Once you accept or reject every change, the final Apply Config button pushes the reviewed changes to your live system. If you decide not to continue, Cancel exits Config Review Mode without applying anything.
How to Get Winhance Release 24
Release 24 is available now. The fastest way to install or update is the PowerShell one-liner on the Winhance website:
irm "https://get.winhance.net" | iex
Run that in an elevated PowerShell window and it handles the install or update automatically. You can also download installable or portable builds directly from the Winhance Release 24 GitHub page, which is also where the complete changelog lives — I did not cover every single change in this walkthrough, so check the release notes for the full list.
If you are brand new to Winhance, start with the main Winhance guide — it walks through the full app, what each feature does, and the recommended workflow. And if your end goal is a clean, pre-configured Windows install rather than tweaking an existing system, UnattendedWinstall and the Winhance WIMUtil both let you bake these settings into a bootable ISO from the start.
Coming next: I have more updates planned for the Autounattend feature, plus a Config Creation Mode and Autounattend Creation Mode — modes where you can configure settings in the Winhance UI without applying them to your live system, so you can build a config or answer file cleanly. No release date yet, but it is on the list.

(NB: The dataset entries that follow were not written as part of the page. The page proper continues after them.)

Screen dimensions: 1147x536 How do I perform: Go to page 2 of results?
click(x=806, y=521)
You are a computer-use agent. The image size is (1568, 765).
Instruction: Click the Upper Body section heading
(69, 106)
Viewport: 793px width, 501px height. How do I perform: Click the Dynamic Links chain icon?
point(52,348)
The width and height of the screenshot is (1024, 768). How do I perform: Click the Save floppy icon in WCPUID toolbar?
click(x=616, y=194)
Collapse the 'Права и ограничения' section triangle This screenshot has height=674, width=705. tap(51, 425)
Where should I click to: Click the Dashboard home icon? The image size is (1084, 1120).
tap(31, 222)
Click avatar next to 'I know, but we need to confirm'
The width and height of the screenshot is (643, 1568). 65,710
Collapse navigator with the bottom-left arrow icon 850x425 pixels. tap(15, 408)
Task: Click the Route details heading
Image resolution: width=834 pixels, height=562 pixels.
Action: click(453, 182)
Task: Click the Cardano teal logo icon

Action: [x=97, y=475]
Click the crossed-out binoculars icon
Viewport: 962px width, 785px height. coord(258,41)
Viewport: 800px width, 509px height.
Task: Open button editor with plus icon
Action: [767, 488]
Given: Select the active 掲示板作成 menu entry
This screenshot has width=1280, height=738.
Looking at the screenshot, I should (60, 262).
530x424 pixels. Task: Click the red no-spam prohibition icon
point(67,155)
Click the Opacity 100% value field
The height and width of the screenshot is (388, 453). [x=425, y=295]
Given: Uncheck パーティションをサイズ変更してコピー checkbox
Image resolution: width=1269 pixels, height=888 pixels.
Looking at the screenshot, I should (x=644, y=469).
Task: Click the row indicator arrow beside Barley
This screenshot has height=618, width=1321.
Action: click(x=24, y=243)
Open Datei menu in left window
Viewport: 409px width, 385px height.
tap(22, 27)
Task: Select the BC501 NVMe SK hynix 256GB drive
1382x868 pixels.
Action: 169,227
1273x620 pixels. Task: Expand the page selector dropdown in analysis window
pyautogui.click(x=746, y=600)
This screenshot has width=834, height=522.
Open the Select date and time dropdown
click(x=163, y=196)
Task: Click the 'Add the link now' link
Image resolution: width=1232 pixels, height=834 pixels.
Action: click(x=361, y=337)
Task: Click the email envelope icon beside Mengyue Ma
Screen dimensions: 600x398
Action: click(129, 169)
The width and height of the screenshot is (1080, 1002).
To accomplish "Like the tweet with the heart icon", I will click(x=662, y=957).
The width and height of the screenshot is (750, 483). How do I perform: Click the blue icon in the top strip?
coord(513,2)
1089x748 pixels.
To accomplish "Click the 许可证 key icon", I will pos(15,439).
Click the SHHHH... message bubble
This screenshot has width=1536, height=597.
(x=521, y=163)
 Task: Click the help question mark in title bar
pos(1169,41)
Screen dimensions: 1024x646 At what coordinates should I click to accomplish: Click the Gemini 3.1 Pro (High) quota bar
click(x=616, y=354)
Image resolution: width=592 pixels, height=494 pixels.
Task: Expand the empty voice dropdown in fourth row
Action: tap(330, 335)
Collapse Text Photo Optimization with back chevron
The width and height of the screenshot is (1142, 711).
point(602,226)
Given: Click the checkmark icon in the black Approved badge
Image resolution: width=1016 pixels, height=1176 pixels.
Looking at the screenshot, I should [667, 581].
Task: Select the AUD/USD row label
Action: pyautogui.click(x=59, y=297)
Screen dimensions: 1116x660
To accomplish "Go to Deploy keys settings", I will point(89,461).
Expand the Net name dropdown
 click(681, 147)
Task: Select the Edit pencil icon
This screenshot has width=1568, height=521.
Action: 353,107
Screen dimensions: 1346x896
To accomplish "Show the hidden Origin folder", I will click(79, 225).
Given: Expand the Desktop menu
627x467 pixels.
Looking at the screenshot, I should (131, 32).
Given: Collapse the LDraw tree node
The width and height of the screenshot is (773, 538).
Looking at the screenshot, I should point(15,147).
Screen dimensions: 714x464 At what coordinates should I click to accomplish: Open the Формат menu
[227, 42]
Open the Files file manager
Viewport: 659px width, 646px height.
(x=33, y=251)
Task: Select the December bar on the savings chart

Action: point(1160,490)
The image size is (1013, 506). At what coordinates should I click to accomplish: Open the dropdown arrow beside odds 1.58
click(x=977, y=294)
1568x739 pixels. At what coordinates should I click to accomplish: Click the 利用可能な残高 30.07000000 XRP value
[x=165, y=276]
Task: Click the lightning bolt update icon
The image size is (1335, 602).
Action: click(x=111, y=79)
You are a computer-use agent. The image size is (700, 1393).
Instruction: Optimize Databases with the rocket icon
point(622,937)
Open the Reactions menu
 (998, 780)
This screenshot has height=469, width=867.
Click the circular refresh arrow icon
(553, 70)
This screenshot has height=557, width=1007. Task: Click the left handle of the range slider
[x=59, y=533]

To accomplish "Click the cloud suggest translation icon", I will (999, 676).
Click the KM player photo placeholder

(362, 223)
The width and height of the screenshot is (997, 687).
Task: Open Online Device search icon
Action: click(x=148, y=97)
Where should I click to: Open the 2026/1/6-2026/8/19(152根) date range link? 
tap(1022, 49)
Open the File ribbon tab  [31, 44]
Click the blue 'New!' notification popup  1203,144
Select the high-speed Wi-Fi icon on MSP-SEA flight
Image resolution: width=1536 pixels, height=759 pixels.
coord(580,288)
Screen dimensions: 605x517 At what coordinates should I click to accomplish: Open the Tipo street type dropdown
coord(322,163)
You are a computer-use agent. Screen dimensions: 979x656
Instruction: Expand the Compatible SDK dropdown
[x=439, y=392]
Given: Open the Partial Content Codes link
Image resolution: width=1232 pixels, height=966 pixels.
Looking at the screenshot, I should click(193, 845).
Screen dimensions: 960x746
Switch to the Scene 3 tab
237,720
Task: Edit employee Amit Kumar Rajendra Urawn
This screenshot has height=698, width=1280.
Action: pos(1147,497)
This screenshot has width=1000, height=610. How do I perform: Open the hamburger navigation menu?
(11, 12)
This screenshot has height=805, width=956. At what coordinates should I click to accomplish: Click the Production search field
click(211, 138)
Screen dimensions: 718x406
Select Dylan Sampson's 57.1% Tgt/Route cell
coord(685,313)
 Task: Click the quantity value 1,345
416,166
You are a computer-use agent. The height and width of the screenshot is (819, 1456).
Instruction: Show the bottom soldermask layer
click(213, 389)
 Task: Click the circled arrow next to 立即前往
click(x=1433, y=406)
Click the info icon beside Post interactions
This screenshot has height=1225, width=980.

Frequently Asked Questions
Is Winhance still free?
Yes. Winhance is completely free and open source, and I rely on community support to keep building it. If you have found it useful, sharing it or supporting development helps a lot. The download counter is sitting at nearly 1 million downloads at the time of Release 24.
Will my existing Winhance config file still work in Release 24?
Yes. Existing config files continue to work — the new settings simply will not be present in an older config, so they will stay at their current values on your system. If you want to include the new settings, open the config in Release 24, configure the new options, and export a fresh config file.
Do I need a Copilot+ PC to use the Windows AI settings?
No. Many of the Windows AI toggles — Copilot, Bing Chat, generative AI access, Paint AI — apply to any Windows 11 system where those features are installed. Recall and Click to Do are primarily aimed at Copilot+ PCs, but the settings in Winhance still work safely on non-Copilot+ systems; they just have no effect if the feature is not available on that hardware.
Why are some security settings inside the Gaming & Performance section?
Because disabling features like Virtualization-Based Security and Memory Integrity has been shown to improve gaming performance on some systems. They live in Gaming & Performance with a recommended off value for that reason. If you do not game on the machine, it is safer to leave both enabled — they are there for users who have prioritized frame rate over the small security cost.
What is the difference between Winhance and the autounattend XML?
Winhance configures settings on a live, already-installed Windows system. An autounattend XML is an answer file that configures settings during the Windows installation process — before you even reach the desktop. Winhance’s WIMUtil can generate an autounattend XML based on your current selections, so you can use the same settings both ways: on existing installs through the app, and on fresh installs through a custom ISO. See my unattended answer file guide for the full walkthrough of that workflow.